## To do
A word-for-word copy is needed of the line containing "Instruction: Toggle the Bulk Import checkbox" and every line after it through the end of the records below, leaving out all pictures.

◇ ◇ ◇

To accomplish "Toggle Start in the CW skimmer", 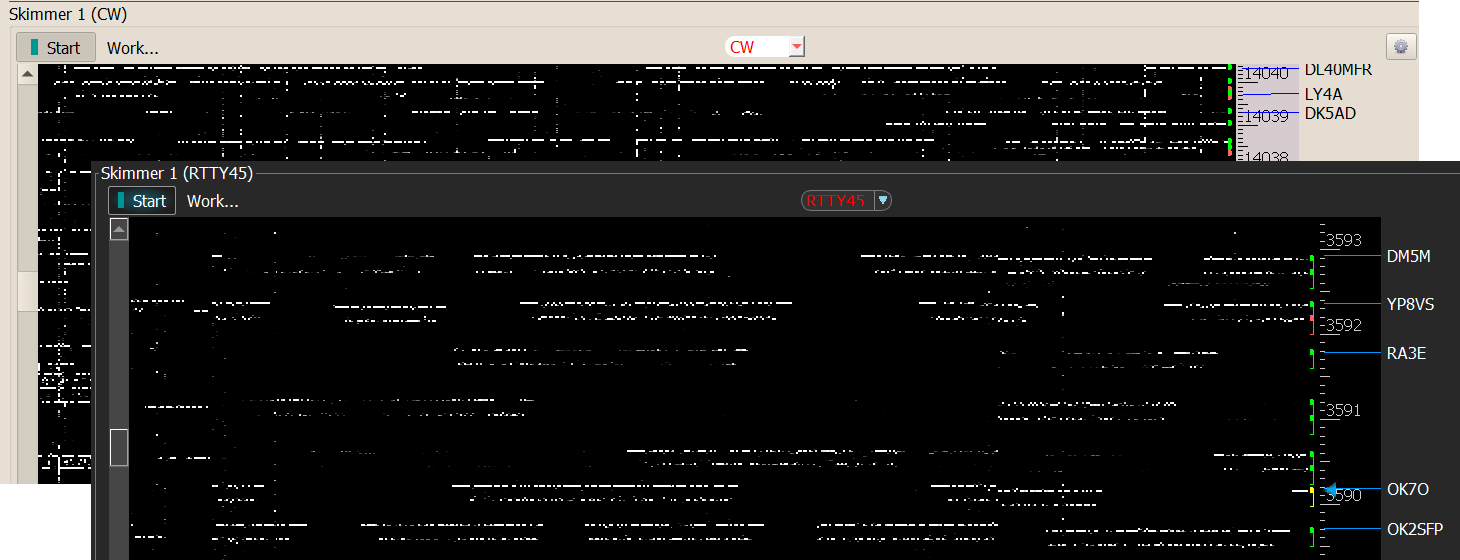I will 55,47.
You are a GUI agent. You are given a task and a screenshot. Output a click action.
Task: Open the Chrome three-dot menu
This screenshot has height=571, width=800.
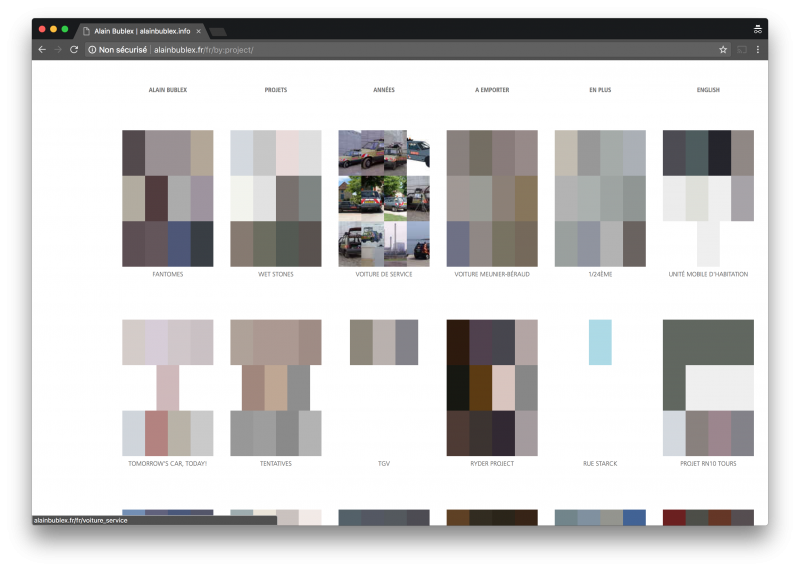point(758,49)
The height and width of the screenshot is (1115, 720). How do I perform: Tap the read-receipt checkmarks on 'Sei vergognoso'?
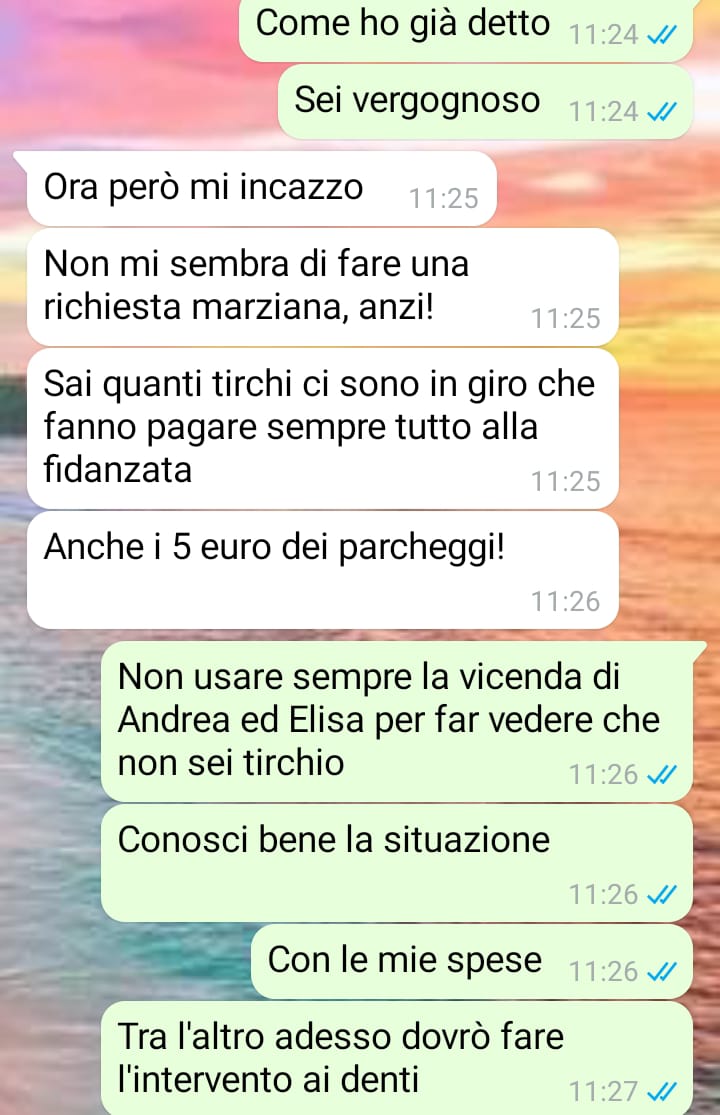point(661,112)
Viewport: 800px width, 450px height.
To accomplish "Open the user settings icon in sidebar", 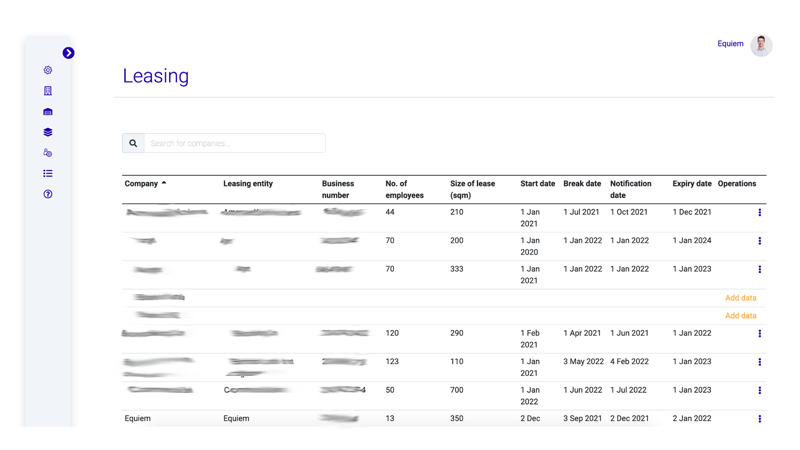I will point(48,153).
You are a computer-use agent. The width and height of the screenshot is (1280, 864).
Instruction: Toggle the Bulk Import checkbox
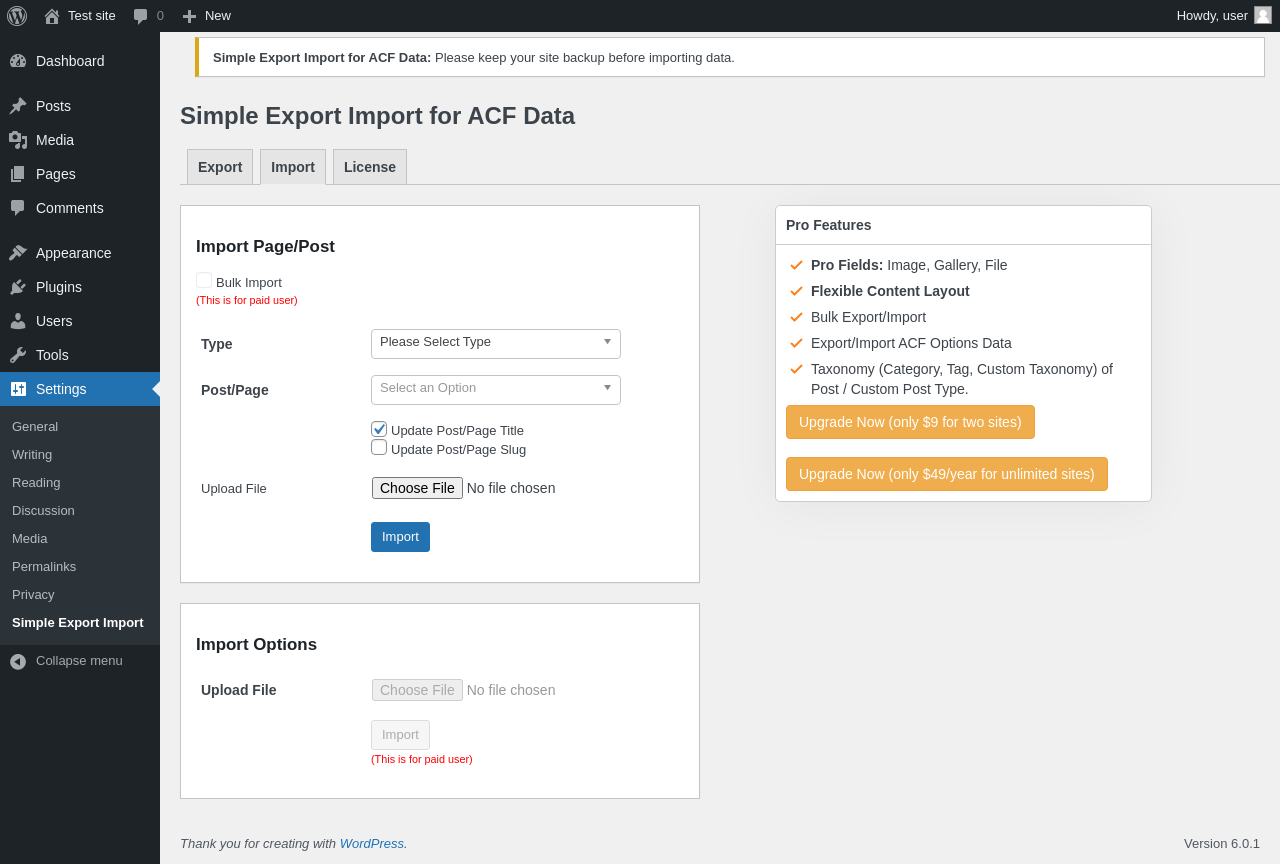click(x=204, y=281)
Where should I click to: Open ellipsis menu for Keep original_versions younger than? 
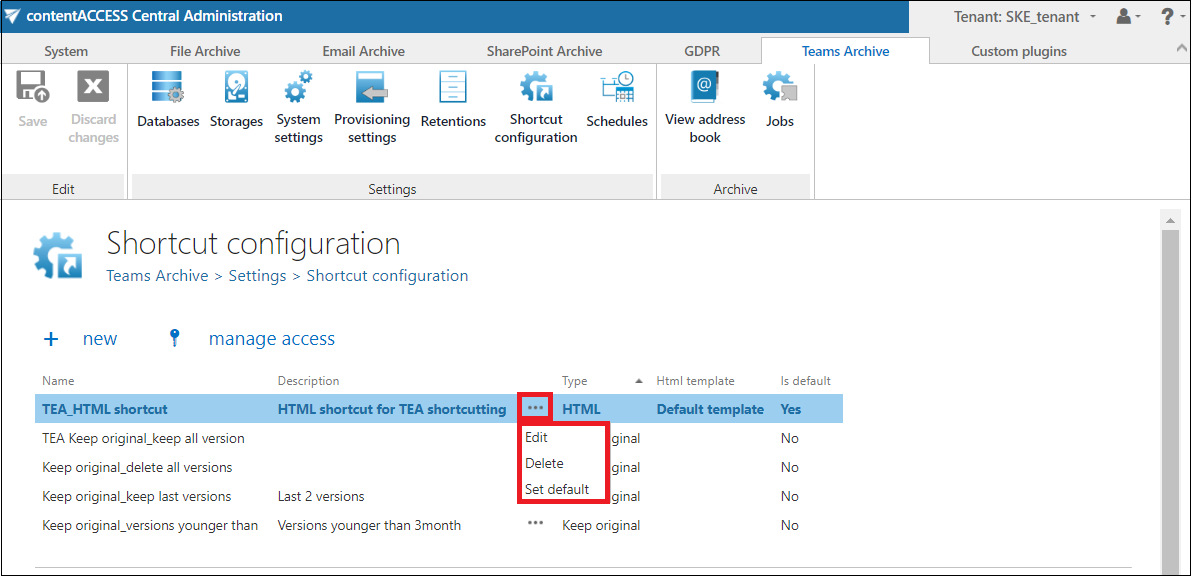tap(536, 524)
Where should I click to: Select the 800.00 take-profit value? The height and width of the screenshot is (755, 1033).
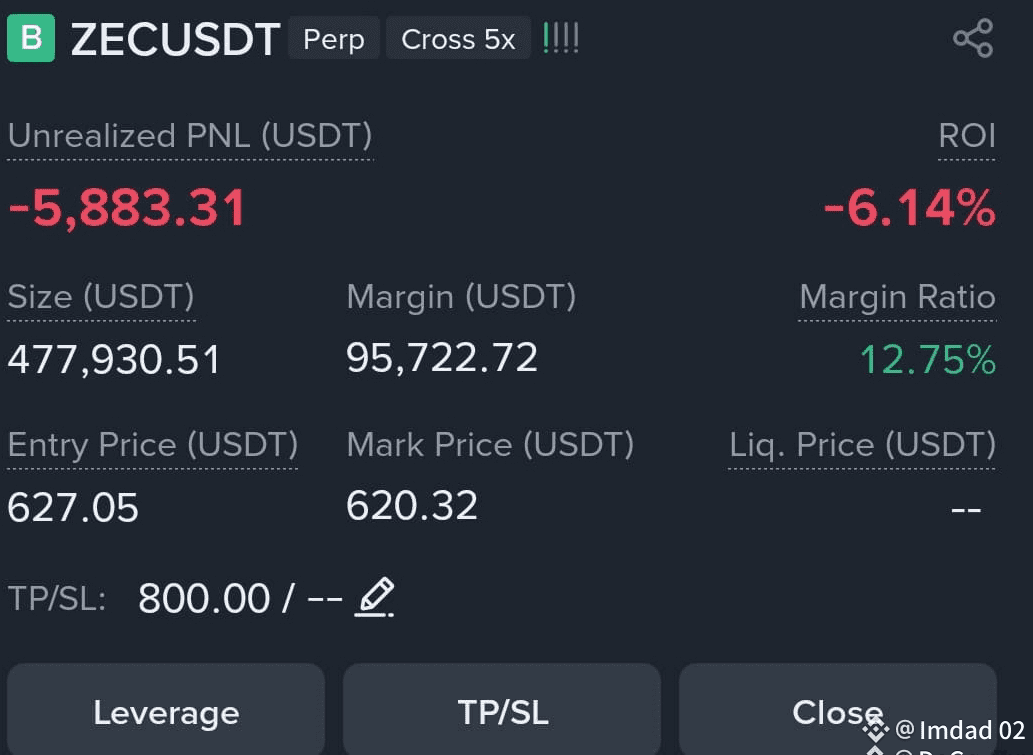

◇ ◇ ◇

## Response area
Instruction: Toggle the Bulk Import checkbox
click(x=204, y=281)
Where should I click to: Open ellipsis menu for Keep original_versions younger than? 
tap(536, 524)
Where should I click to: Select the 800.00 take-profit value? The height and width of the screenshot is (755, 1033).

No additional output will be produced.